→ **PROBLEM**
Beginning with the first line below, output every record verbatim and leave out the images.

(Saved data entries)
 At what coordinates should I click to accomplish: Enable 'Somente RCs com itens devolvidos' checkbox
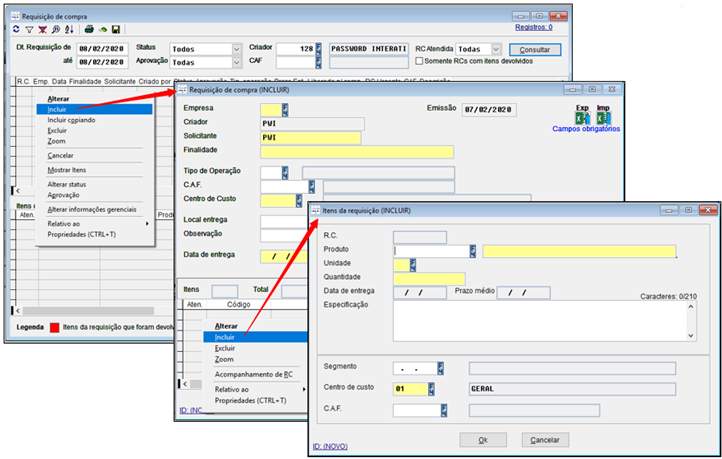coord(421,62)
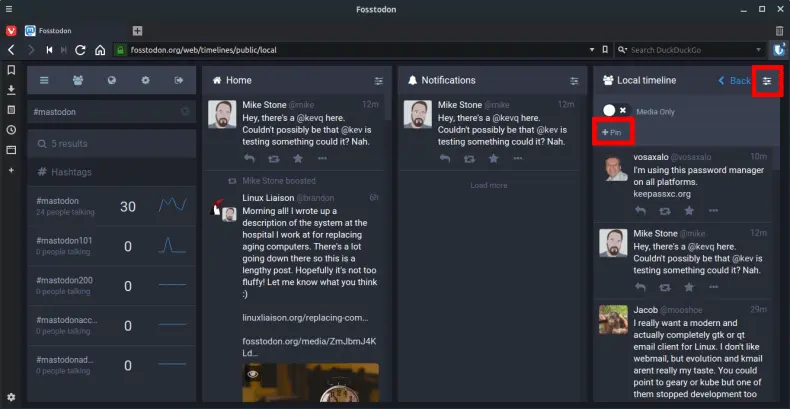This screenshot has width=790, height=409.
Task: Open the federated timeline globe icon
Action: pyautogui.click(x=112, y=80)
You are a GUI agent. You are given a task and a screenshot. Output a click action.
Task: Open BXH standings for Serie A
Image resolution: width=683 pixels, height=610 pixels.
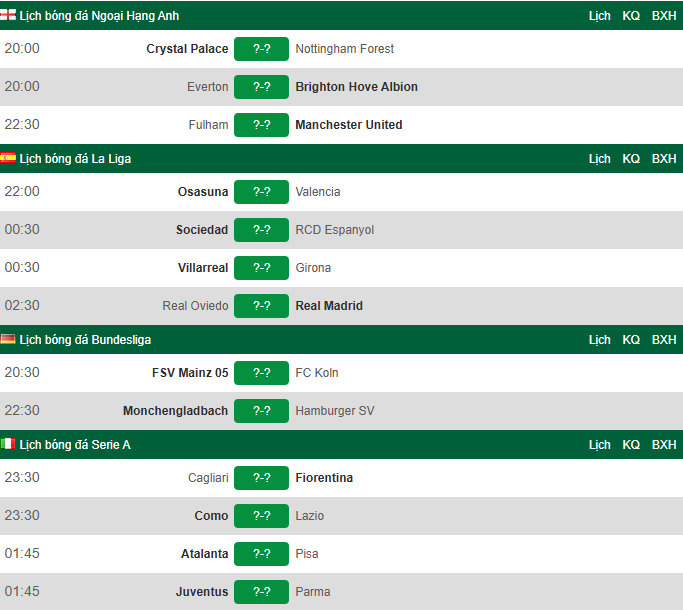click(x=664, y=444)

→ **RESPONSE AREA**
 At what coordinates should I click to accomplish: Enable 'Somente RCs com itens devolvidos' checkbox
coord(421,62)
This screenshot has width=790, height=409.
Task: Open the federated timeline globe icon
Action: pyautogui.click(x=112, y=80)
You are a GUI agent. You are given a task and a screenshot. Output a click action.
Task: Open BXH standings for Serie A
Image resolution: width=683 pixels, height=610 pixels.
click(x=664, y=444)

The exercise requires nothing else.